WHAT YOU ARE ASKED TO DO — Copy out every line in the entries below that contains the string "width".

Element lookup entries:
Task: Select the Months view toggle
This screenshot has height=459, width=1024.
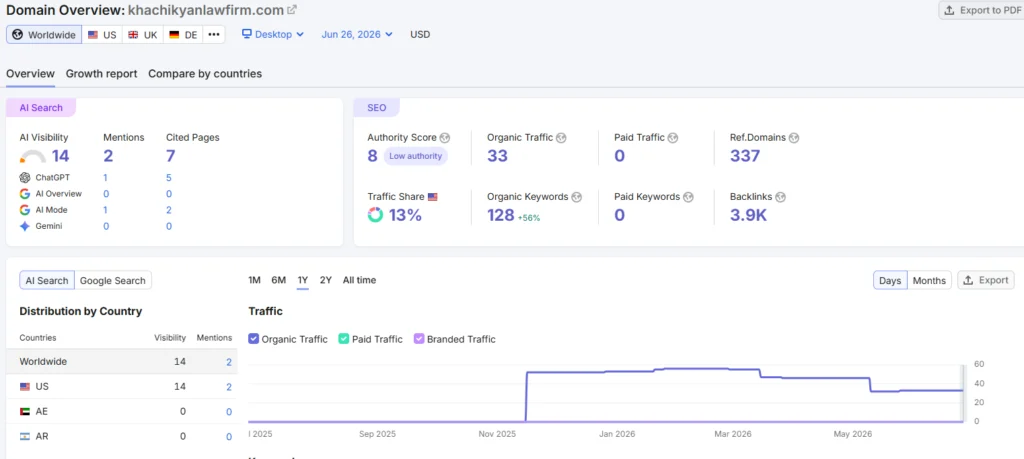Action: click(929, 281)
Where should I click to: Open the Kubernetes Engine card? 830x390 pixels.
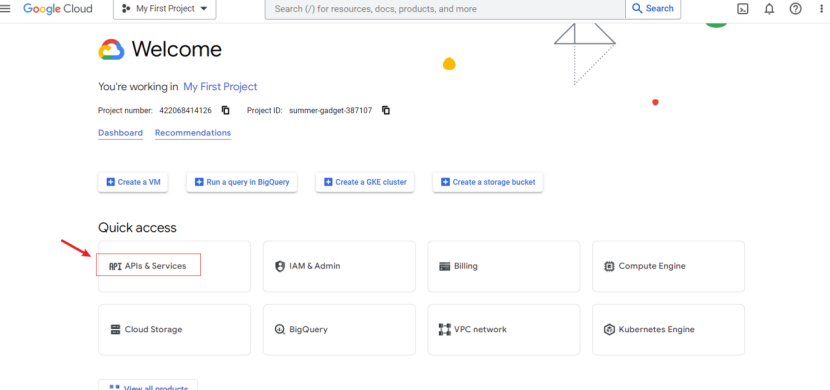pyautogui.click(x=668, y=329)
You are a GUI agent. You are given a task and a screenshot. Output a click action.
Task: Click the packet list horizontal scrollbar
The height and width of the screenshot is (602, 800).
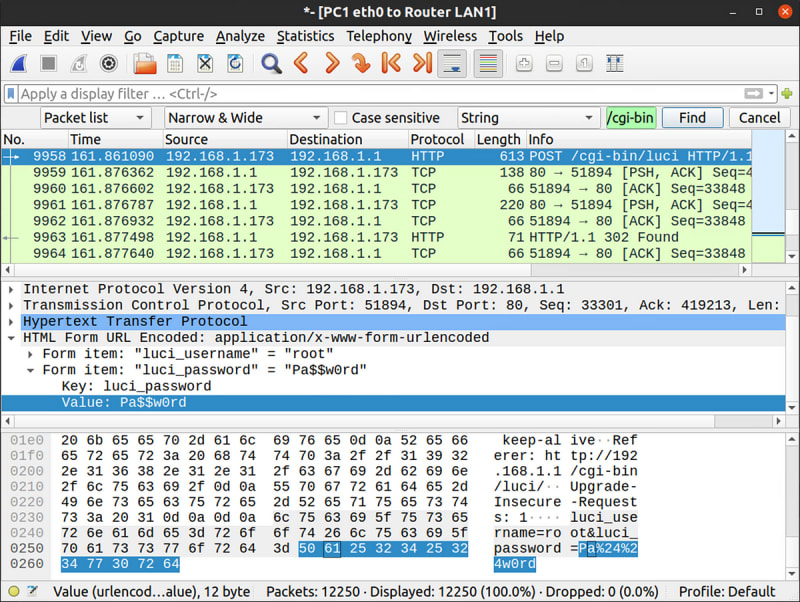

FINAL RESULT —
This screenshot has height=459, width=1024.
The height and width of the screenshot is (602, 800).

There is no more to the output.